Part 2 of 3: Keeping an Eye on Your Loved Ones

  1. 1 Make sure the person you love has everything you need. Make sure he has the necessary medications to treat the symptoms that accompany DID (depression and anxiety); make sure that the loved one does not forget about the meeting with the therapist. Keep track of the medications he needs to take on a daily basis, schedule all psychotherapy meetings and other activities related to his treatment.
  2. 2 Be aware of possible signs that herald a switch. Switching from one personality to another is accompanied by certain signs that appear before the switch takes place - almost everyone with DID has them. These include:
    • Recurring memories (“flashbacks”) of violent episodes or other bad memories.
    • Depression or extreme sadness.
    • Frequent mood swings.
    • Memory loss.
    • Aggressive behavior.
    • A state of numbness.
  3. 3 Keep an eye on the property of a loved one. When there is a switch between personalities, memories from one to another do not always carry over. For this reason, a person can easily lose important things like wallet, mobile phone, etc.Make a list of all the important things of your loved one and place stickers or pieces of paper with your name and phone number on or inside them. Thus, if someone finds any of the lost items, they can call you.
    • It is very important that you have copies of all your loved one's documents: passport, ID number, medical information, passwords, etc.
  4. 4 Track tendencies towards self-harm. People suffering from this disorder almost always experience abuse during childhood. Self-damaging behaviors such as suicide, violence, drug or alcohol abuse, and risky behavior are common in people with DID; they feel that in this way they can put an end to the feelings of shame, horror and fear erupting from the past in which they suffered episodes of violence.
    • If you notice that your loved one is exhibiting self-injurious behavior, call a psychotherapist or the police immediately.

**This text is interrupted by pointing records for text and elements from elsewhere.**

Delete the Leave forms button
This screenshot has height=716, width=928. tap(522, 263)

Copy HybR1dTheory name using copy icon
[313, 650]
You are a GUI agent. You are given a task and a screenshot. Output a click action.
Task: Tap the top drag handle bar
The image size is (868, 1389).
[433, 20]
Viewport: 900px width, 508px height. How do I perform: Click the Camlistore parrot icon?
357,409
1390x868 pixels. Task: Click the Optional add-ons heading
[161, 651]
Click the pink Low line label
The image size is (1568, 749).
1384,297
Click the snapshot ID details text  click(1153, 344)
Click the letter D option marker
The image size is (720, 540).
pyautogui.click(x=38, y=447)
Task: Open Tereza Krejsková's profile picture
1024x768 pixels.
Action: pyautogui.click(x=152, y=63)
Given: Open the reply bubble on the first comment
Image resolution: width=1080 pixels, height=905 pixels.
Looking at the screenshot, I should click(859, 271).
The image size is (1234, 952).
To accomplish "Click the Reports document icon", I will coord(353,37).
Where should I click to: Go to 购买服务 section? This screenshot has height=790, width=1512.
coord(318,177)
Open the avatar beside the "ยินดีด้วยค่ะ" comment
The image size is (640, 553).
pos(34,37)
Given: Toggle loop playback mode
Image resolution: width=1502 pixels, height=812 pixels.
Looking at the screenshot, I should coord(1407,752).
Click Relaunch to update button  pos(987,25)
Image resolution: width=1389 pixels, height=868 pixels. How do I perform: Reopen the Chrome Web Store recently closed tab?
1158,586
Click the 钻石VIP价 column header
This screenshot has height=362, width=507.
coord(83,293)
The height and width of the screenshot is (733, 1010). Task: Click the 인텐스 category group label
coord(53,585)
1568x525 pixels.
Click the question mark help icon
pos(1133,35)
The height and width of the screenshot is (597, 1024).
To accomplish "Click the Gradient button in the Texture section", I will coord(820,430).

Part 3 of 3: Take care of yourself

  1. 1 Make sure to set aside time to do what you love. A matter of paramount importance: you must take care of yourself. Caring for someone with DID can be incredibly stressful and exhausting. This is why you need to eat right and give yourself plenty of time to rest and relax. Sometimes you have to put your needs above everything else - this is the only way you can maintain the physical and emotional strength in order to continue to support your dear person suffering from DID.
  2. 2 Take rest breaks when you need to. Set aside a time when you don't have to worry about organizing someone else. Keep in touch with your friends and have time for fun each week. Taking a short break will allow you to build up the strength to continue to be patient and compassionate with your loved one's situation.
    • Sign up for yoga - it will help you keep your inner core and peace of mind. Yoga and meditation are two great ways to help yourself release the stress and anxiety that fill your life.
  3. 3 Go to family therapy. There are psychotherapy meetings designed specifically for families, among whose members there is a person suffering from DID. It is very important to receive qualified help of this kind - it will teach you new ways to help your loved one, and methods that will allow you to stay strong.
    • There are support groups - you can make appointments like this and talk to those who also live with loved ones who suffer from DID (however, keep in mind that dissociative personality disorder is quite rare, and the availability of such support groups depends on the city, in where you live). You can talk about these groups with a psychotherapist or do your own research on the Internet to see if there are such groups in your city.
  4. 4 Keep hope. Tough, dark days will happen, but you must always remain hopeful. With your support and the help of a psychotherapist, your loved one will be able to defeat DID and integrate all of their personalities.

Tips

  • Find your own way to calm yourself - count to ten, repeat a phrase, or do breathing exercises.
  • Do not forget that your loved one is not overly in control of his words and actions - do not take everything to heart.

Warnings

  • If your loved one is being violent and you feel they might be violent towards you, call the police immediately.